Scotland’s approach to tackling drug abuse among youngsters, including parading ex-addicts in classrooms, may be “ineffective” and even “harmful”, a government report has warned.
There are now calls for a comprehensive review of how the country deals with substance abuse following a steady rise in drug deaths in recent years.
“Fear-based” programmes, including using police officers in schools to get the message across, does not work, the report warns, with school leaders and health chiefs now being urged to look at other methods.
Drug use among teenage boys has increased, according to recent figures.
The report for ministers, entitled What Works in Drug Education and Prevention?, says it needs to be made clearer which approaches have been successful and which techniques should be avoided.
“There is considerably more, and robust, evidence that shows what is ineffective in preventing drug use among young people,” it states.
“These include fear arousal approaches and stand-alone mass media campaigns.
“Using ex-drug users as testimonials in the classroom – an approach anecdotally considered to be popular in secondary schools in the UK – is also associated with no or negative prevention outcomes.”

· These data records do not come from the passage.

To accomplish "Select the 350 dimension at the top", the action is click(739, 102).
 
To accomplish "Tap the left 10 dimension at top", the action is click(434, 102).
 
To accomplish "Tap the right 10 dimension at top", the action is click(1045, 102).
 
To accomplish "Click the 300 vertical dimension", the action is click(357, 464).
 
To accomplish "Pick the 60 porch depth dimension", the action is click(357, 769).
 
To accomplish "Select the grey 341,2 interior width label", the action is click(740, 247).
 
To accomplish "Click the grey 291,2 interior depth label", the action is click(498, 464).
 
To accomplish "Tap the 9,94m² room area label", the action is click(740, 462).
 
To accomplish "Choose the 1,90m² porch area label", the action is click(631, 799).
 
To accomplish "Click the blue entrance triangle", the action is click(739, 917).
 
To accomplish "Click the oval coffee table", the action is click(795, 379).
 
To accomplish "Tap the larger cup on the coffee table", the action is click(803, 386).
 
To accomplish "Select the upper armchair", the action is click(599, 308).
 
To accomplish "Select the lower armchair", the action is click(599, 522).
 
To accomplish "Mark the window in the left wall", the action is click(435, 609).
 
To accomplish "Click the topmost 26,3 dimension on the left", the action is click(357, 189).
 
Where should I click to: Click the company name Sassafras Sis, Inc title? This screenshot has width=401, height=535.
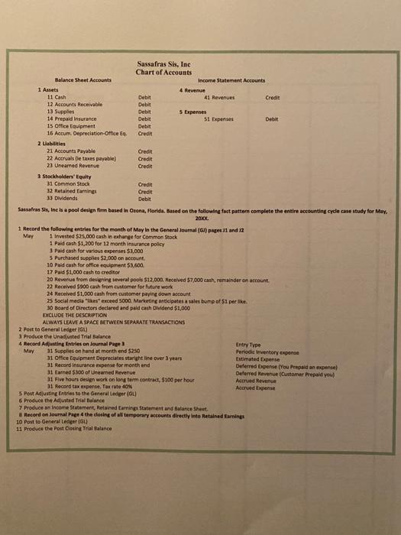166,64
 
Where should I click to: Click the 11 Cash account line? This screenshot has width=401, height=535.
57,97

Although there is “little knowledge” about the approaches being adopted in Scotland’s schools and third sector to tackle drug-taking, the report makes it clear that anecdotal evidence suggests this approach is “reasonably common”.
Using police officers to deliver classroom lessons on the dangers of drug-taking also has limited success, the experts claim.
“Despite the clear evidence of ineffectiveness of these approaches, interventions based on these principles continue to operate and be funded, both in Scotland, the UK and internationally,” it adds.
“Given that there is strong evidence that these approaches are ineffective or potentially harmful, the Advisory Council on the Misuse of Drugs suggests that, for ethical reasons, local commissioners should carefully consider their investment in such approaches and whether such interventions and approaches should be discontinued.”
The report warns that drug prevention works better as part of an approach which promotes healthy lifestyles among youngsters, although those who are identified as being most at risk of abusing drugs should still receive a specific anti drug-taking intervention.
It adds: “Commissioners should consider a range of factors before commissioning any new intervention, including ethical principles, quality standards, avoiding ineffective or potentially harmful programmes or those with unintended consequences, cost effectiveness, the use of a common language when discussing prevention principles and high-quality evaluation.”
New work is now being called for to understand what is currently being delivered in schools and the third sector.
“Such a comprehensive overview of prevention activity in Scotland would allow an assessment of whether approaches have shifted towards social competence and social influence approaches and more generic resilience-building approaches in line with the evidence, and whether what is being delivered in Scotland is cost effective.”
Drugs deaths in Scotland hit a record high in 2015, official statistics have revealed. A total of 706 people died as a result of drug abuse, according to a report by National Records of Scotland.